Now the result of holding such opinions is a life on the whole free and unconstrained. By no means immoral, however; hardly ever have I found in my travels such pure morals as in my native village. But yet a life that is subject to no contemporary law, and attends only to the exhortations and warnings that come to us from olden times.

I guard against generalizations, and do not assert that in all the ten thousand villages in my province it is so, far less in all the five hundred provinces of China. Yet perhaps I may venture to assert on the basis of the many writings on this subject which I have read, as well as from my own observation — the building of the wall in particular, with its abundance of human material, provided a man of sensibility with the opportunity of traversing the souls of almost all the provinces — on the basis of all this, then, perhaps I may venture to assert that the prevailing attitude to the Emperor shows persistently and universally something fundamentally in common with that of our village. Now I have no wish whatever to represent this attitude as a virtue; on the contrary. True, the essential responsibility for it lies with the government, which in the most ancient empire in the world has not yet succeeded in developing, or has neglected to develop, the institution of the empire to such precision that its workings extend directly and unceasingly to the farthest frontiers of the land. On the other hand, however, there is also involved a certain feebleness of faith and imaginative power on the part of the people, that prevents them from raising the empire out of its stagnation in Peking and clasping it in all its palpable living reality to their own breasts, which yet desire nothing better than but once to feel that touch and then to die.

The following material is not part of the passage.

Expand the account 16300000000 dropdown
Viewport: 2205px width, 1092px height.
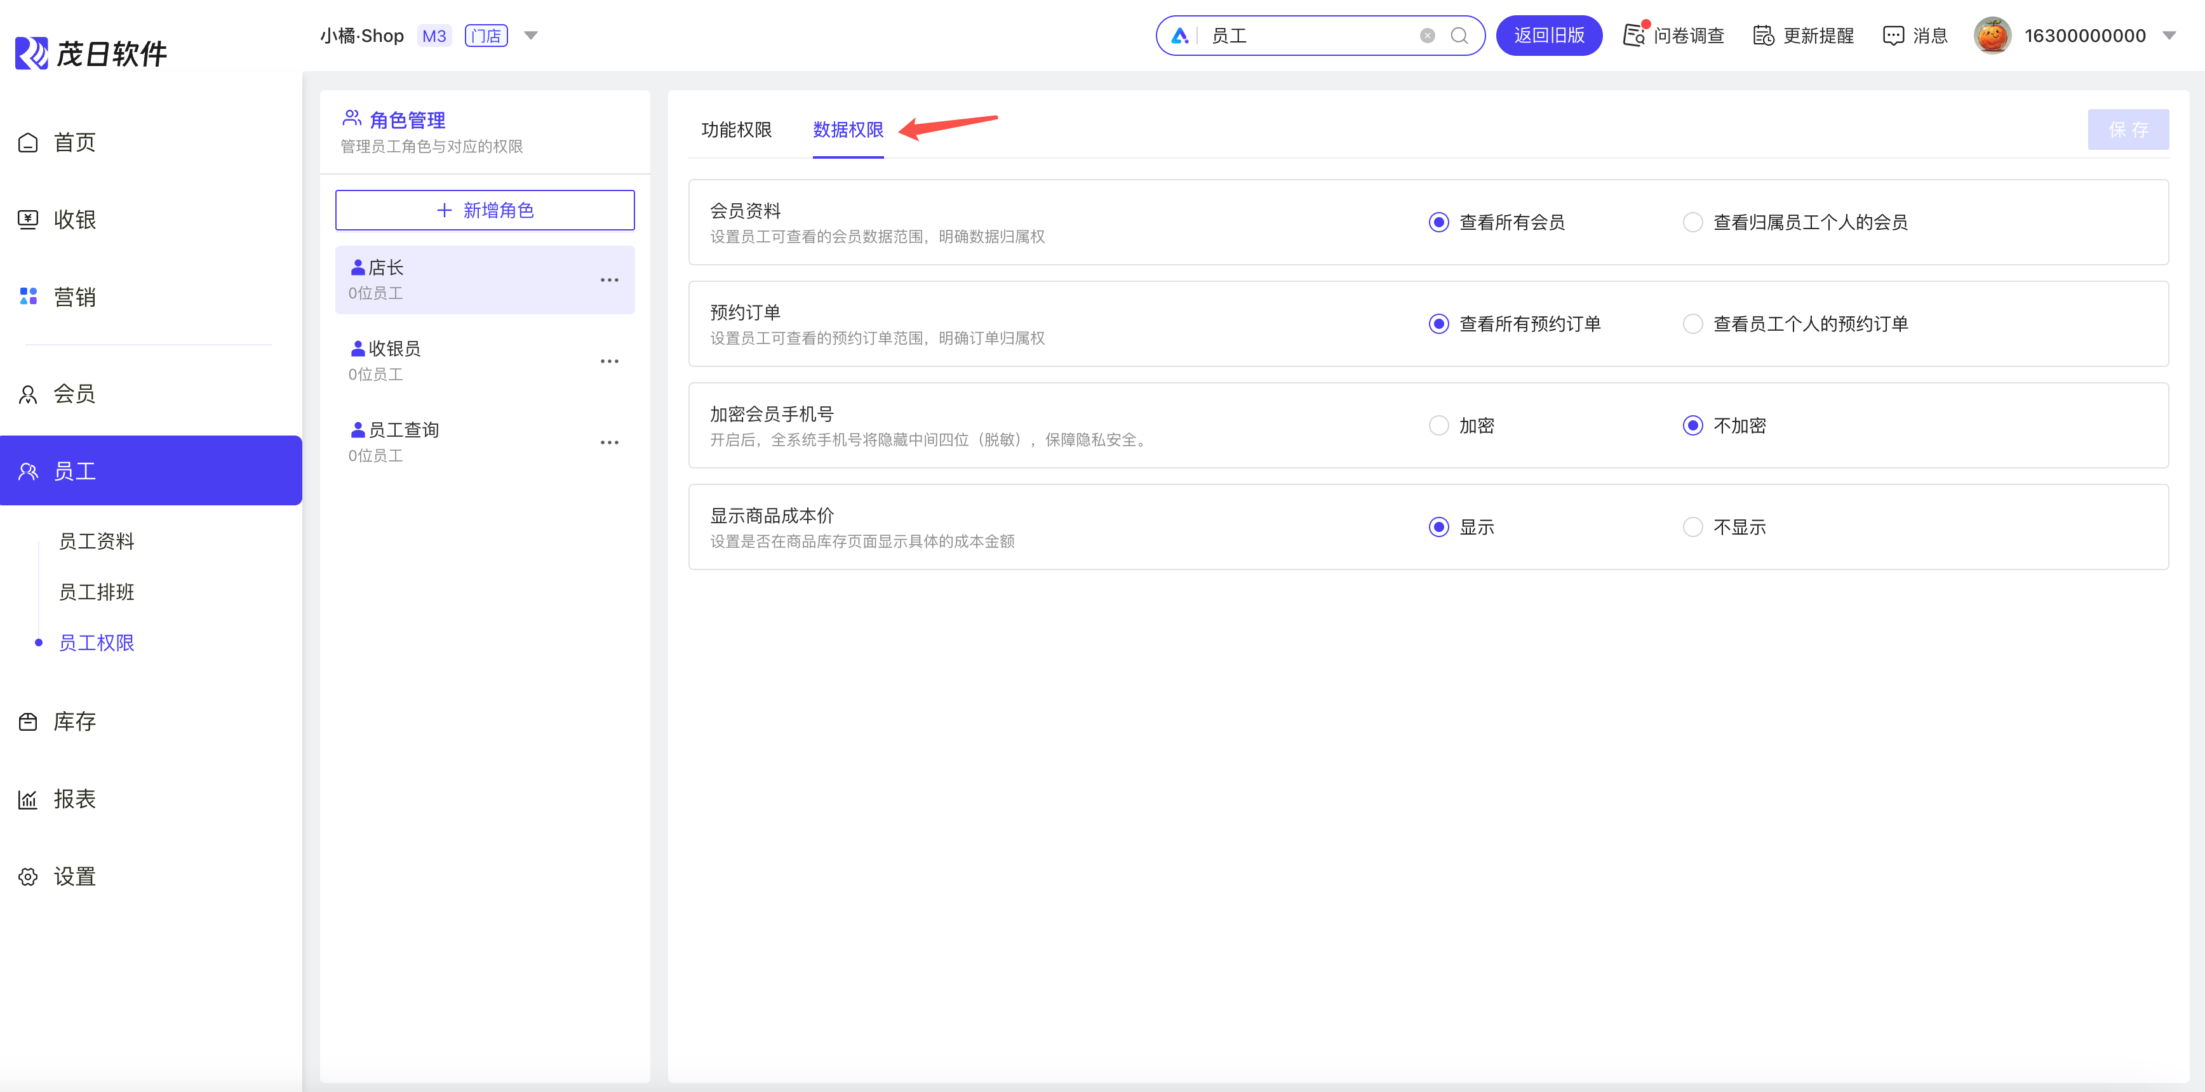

This attitude then is certainly no virtue. All the more remarkable is it that this very weakness should seem to be one of the greatest unifying influences among our people; indeed, if one may dare to use the expression, the very ground on which we live. To set about establishing a fundamental defect here would mean undermining not only our consciences, but, what is far worse, our feet. And for that reason I shall not proceed any further at this stage with my inquiry into these questions.